V

Il y aura deux faire-part. Le nôtre n'exclut personne : Madame Veuve Paule Rezeau, Monsieur et Madame Ferdinand Rezeau et leurs enfants, Monsieur et Madame Jean Rezeau et leurs enfants, Monsieur et Madame Marcel Rezeau et leurs enfants ont la douleur de… J'ai d'ailleurs eu du mal à y faire figurer les couleurs comme les appelle ma mère. Mais nous avons été prévenus par un coup de fil d'Anna que Marcel, retour des Caraïbes, ignorant notre texte, en a fait imprimer un autre où figurent seulement Madame Veuve et lui-même : Le Figaro le reproduit dans son Carnet du jour à la rubrique des deuils. Les mêmes gens ont donc reçu deux variantes de prose nécrologique ; l'enterrement promet d'être animé.

Il sera même cocasse. Quand nous arrivons, avec quelques minutes de retard, près de la porte encadrée de noir, le corbillard automobile est déjà chargé, les couronnes accrochées. Marcel, aussi raide dans son costume gris à cravate et brassard noirs que dans un uniforme, aussi ferme de visage qu'à vingt ans (il a l'air d'avoir été grimé en quadragénaire), se tient immédiatement derrière. Solange que, jeune fille, j'ai rencontrée trois ou quatre fois et que je dois faire un effort pour reconnaître, tant elle est desséchée, bavarde à voix basse avec la demoiselle de compagnie. Amidonnés de tristesse réglementaire, ils ont tous les trois l'air inquiet, la tête rentrée dans les épaules, comme s'ils s'attendaient à un affreux scandale.' C'est probablement la raison pour laquelle, craignant la pollution — ou craignant des questions — Marcel n'a pas emmené d'enfants. S'est-il également abstenu de rameuter les voisins ? Il n'y a pratiquement pas dix personnes qui s'apprêtent à suivre le convoi.


Mais nous allons arranger ça. De cinq voitures nous descendons à vingt. Tous les miens, au complet, y compris Jeannet qui a pu obtenir une permission. Tous les Daroux, soucieux d'affirmer une parenté méconnue et que je n'ai point découragés : la grand-mère, ses deux filles et ses deux gendres, son fils et sa bru, sans oublier quelques gamins. Le couple Forut, le couple Maxlon. Gonzague. Enfin Mélanie et son époux, tôlier chez Renault, pour honorer le cortège… Pauvre Marcel ! Ses paupières en berne se relèvent, effarées, et comme ma mère, dolente, traînant du crêpe, appuyée sur moi, s'approche de lui, il souffle :

— Grand-mère ne vous approuverait pas !

— Vivante, sûrement pas ! murmure Mme Rezeau.
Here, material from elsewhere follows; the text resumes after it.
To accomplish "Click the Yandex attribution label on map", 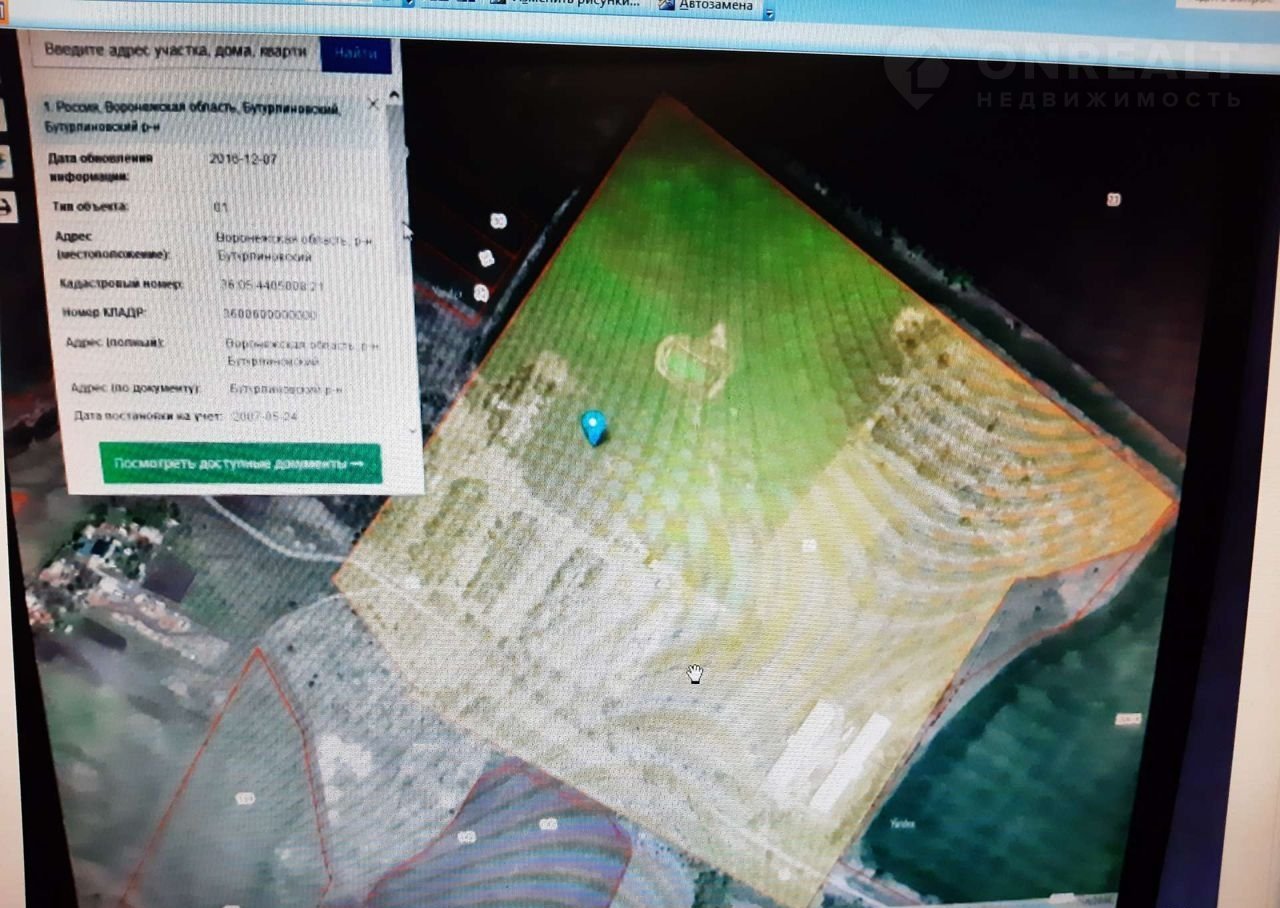I will point(905,825).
Mais morte, elle doit maintenant savoir à quoi s'en tenir.

Marcel m'observe avec ce regard qui lui est propre et qui fonctionne de haut en bas. Il n'y a pas de doute, la fraternité va comme elle peut : Caïn, caha. Jeannet le salue militairement : ce qui déclenche chez son oncle un réflexe du menton, aussitôt pointé sur le sous-off. Mais l'ordonnateur s'avance, simplifiant bien les choses : politesses et présentations sont devenues hors de propos.
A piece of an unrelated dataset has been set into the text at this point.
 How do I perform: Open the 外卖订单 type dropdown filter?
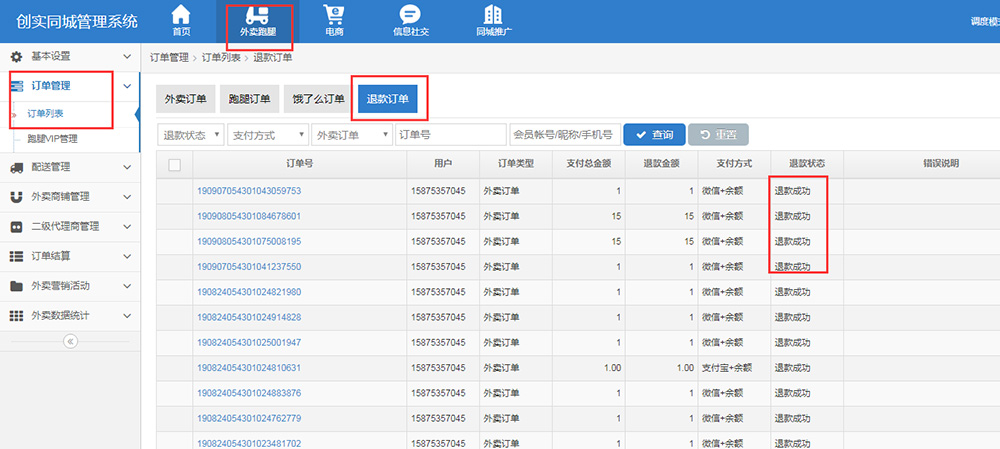point(350,135)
— S'il vous plaît, messieurs ! dit-il, avec un geste onctueux.

Marcel, comme s'il y allait de son prestige, fait aussitôt deux pas en avant. Il est le grand légataire, il enterre sa grand-mère. Ça ne souffre pas discussion : c'est lui qui doit conduire le deuil. Malheureusement, en l'absence de Fred, l'aîné, c'est moi et je n'aime pas assez les lentilles pour avoir vendu mon droit. Il n'y a point de cordons : l'aînesse, donc, se marque à droite. Je déborde le P.D.G. qui, consterné de se retrouver à gauche, ralentit, cherche à perdre un peu de terrain pour me déborder à son tour. Hélas ! Jeannet surgit de l'arrière pour s'installer à mon côté ; je me déporte discrètement et le Cropette, gagnant la droite, s'y retrouve dans le caniveau où les mémères de la région font si souvent s'efforcer leurs caniches. Finalement Aubin s'aligne sur son frère et le mien se résigne : il glisse au second rang, seul, hérissé de feinte indifférence et de cheveux taillés en brosse. En tournant la tête une seconde je pourrai m'apercevoir que du côté des femmes Solange aussi a renoncé : elle traîne en queue, ostensiblement détachée.
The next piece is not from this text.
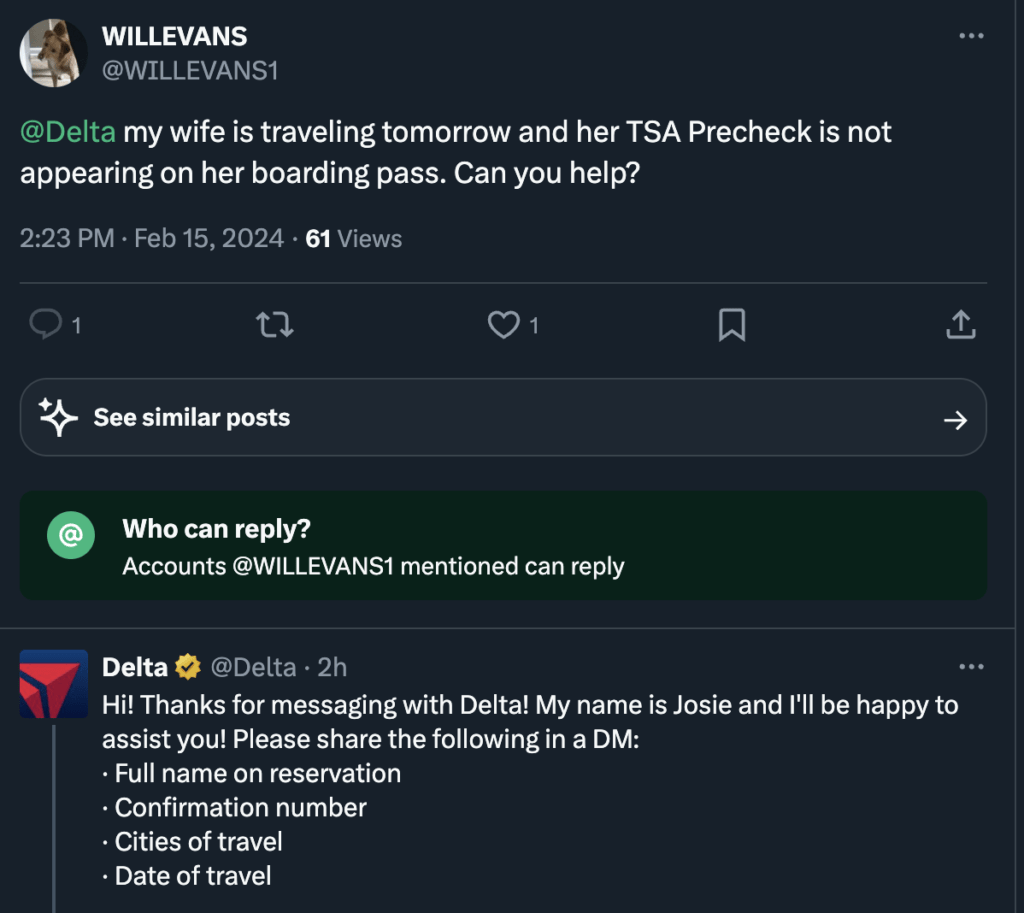Click the green @ reply icon
The width and height of the screenshot is (1024, 913).
pos(71,537)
Mais l'épreuve sera courte, ma sœur ! Ce piétinement recueilli derrière le fourgon, qui semble rouler dans un film au ralenti, ne dure que sur trois cents mètres. Voici l'église, tendue de grandes litres qui ruissellent de larmes d'argent. Soufflant dans les plus graves de ses plus gros tuyaux, l'orgue fait trépider l'eau dormante des bénitiers, l'air confiné de la nef où dans l'odeur de stéarine brûlée, qui plaît à Dieu, pousse une belle forêt de luminaire. Il n'y a pas foule, mais il y a du monde, disait mon père, en parlant des assistances de qualité. C'est le cas. Le maire, l'avoué, l'avocat et le notaire des Pluvignec, le directeur du Crédit Lyonnais, le conseiller général sont là : pas tellement pour enterrer grand-mère, mais plutôt la veuve du sénateur, son autre moitié en somme, plus résistante que la première. Les enveloppent une cinquantaine d'anonymes, où figurent les pleureuses sèches habituelles : vieilles dames qui voient partir leurs pareilles au paradis des rentières, assuré par leurs prières et par les messes de fondation inscrites au registre obituaire. J'en surprends une qui, à ma vue, pousse une autre du coude.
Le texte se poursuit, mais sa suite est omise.